Sunday 24 May 2009

Inertia creeps

Talking about relationships between people of a different cultural background JT told me two days ago "(I don't want to be) stuck in the ever-decreasing social circles of cultural inertia." After gasping at the beauty and the precision of this sentence (hence it is a quote and not a paraphrase) I remembered how I felt the first time I had to form a meaningful relationship with someone who was from a different country than me. I came to the UK in 2001 and always thought that my English was fine. And it was, sure but it was not adequate for any deep, profound, soul-searching conversation, of the ones you do with your friends and the people you love. When you are forced to communicate emotionally in a different language, I think it is then when you actually realize the importance of language in accessing our emotions. George Orwell in 1984 talked about Newspeak, the fictional language of the new regime that would lack dangerous words like 'freedom' and 'democracy' and therefore people would not be able to think 'in those terms'. The chicken and egg problem between language and thought, debated with great liveliness in linguistics today, is a true problem and not just a theoretical riddle. Do we talk in certain words but we think abstractly in some other language of the mind or does language actually limit our thought? Was I ever aware of mind-blowing concepts of 'nondescript' and 'understatement' before I encountered these words in the English language? Did they exist in my mind, like concepts, but they were never expressed because I didn't have the words to express them, or did they form themselves, did I create a mental image of them after I first heard the words themselves?

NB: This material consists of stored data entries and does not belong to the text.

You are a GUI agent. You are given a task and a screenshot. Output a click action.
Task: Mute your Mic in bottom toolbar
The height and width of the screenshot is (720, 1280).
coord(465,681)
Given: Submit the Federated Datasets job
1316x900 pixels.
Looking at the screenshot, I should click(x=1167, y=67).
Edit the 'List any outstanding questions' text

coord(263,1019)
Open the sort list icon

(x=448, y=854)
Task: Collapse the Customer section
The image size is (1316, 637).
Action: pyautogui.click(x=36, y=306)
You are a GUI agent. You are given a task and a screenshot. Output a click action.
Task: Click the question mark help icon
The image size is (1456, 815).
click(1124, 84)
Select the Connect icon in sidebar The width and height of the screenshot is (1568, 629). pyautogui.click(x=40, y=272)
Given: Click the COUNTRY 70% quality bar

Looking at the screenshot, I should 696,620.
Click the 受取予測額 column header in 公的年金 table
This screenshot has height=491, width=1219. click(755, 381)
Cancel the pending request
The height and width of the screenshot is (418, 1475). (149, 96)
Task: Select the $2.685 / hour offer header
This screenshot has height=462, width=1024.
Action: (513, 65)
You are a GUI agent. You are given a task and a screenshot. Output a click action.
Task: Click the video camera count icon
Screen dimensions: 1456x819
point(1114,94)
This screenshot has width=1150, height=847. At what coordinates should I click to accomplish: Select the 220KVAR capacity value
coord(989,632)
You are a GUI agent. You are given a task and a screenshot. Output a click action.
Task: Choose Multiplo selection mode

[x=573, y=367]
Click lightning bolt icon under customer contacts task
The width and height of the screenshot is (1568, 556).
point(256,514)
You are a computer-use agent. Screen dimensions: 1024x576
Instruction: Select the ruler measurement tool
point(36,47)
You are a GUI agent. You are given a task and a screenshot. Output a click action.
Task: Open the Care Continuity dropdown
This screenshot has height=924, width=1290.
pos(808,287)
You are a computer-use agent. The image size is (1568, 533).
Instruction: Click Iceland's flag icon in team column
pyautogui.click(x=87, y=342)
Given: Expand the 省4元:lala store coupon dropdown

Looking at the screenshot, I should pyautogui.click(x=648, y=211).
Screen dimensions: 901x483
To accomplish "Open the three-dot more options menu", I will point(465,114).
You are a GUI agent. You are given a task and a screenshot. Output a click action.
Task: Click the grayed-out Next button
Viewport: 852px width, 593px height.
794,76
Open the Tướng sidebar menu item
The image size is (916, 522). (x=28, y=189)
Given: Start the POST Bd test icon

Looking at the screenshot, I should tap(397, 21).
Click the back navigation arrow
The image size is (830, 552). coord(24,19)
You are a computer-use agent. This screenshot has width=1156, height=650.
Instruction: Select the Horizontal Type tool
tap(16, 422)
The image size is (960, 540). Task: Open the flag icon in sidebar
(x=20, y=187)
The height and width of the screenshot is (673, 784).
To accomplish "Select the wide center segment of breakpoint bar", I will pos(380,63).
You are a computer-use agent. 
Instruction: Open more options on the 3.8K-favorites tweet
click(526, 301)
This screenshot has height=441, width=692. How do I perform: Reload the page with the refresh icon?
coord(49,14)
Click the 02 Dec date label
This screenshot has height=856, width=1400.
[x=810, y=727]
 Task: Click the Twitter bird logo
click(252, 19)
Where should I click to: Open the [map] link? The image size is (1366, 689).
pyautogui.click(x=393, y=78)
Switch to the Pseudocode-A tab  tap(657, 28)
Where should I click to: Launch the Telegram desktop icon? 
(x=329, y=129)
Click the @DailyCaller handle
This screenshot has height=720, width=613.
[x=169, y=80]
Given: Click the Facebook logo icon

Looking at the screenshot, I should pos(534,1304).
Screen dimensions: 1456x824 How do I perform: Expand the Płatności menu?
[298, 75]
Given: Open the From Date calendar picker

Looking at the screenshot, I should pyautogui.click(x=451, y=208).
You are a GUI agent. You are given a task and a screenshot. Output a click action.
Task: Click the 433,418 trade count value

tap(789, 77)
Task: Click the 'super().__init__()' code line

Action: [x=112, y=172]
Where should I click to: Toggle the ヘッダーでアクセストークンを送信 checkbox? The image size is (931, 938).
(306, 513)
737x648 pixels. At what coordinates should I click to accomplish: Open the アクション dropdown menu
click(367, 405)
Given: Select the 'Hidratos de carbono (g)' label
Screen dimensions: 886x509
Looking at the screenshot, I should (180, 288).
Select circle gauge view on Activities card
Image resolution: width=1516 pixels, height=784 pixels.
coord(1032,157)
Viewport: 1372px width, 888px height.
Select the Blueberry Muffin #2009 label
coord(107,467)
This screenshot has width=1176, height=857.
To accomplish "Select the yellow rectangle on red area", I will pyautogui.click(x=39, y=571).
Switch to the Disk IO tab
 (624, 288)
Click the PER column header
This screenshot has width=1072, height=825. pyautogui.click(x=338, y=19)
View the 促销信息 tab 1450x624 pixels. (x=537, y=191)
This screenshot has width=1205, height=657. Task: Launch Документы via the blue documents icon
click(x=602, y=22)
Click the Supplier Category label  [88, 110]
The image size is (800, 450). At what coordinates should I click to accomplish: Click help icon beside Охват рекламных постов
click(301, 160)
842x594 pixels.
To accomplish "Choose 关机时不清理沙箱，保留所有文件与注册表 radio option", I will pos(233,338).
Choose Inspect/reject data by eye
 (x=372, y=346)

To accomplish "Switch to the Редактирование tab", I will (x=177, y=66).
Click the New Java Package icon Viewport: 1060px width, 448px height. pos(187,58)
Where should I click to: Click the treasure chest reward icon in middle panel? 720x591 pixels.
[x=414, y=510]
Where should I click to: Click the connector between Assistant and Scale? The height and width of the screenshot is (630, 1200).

The other issue about all this of course, has to do with the formation of meaningful relationships among people of a different cultural and linguistic background. A long time ago, when I was in Boston, one of the first people I met was this Greek guy, who was my housemate. The first time I went out for a beer with him, we spent two very enjoyable hours talking to each other. This made me think that this guy might end up being my friend. When we went home however, I though of the things we had talked about and I found that they were all easy cultural things we had in common (Greek jokes, Greek music, Greek TV shows we watched when we were kids etc). And then it hit me how much harder does one have to work to bond with people he has nothing culturally in common with. And then perhaps I thought that maybe this means that relationships with people one does not have anything cultural in common with are far more superior than relationships with people with whom you share a background with. This is of course a sweeping unfair generalization, because I do have extremely meaningful relationships with Greeks, but you have to agree that when you manage to have this level of connection with someone from a different country, it feels different, profound and important.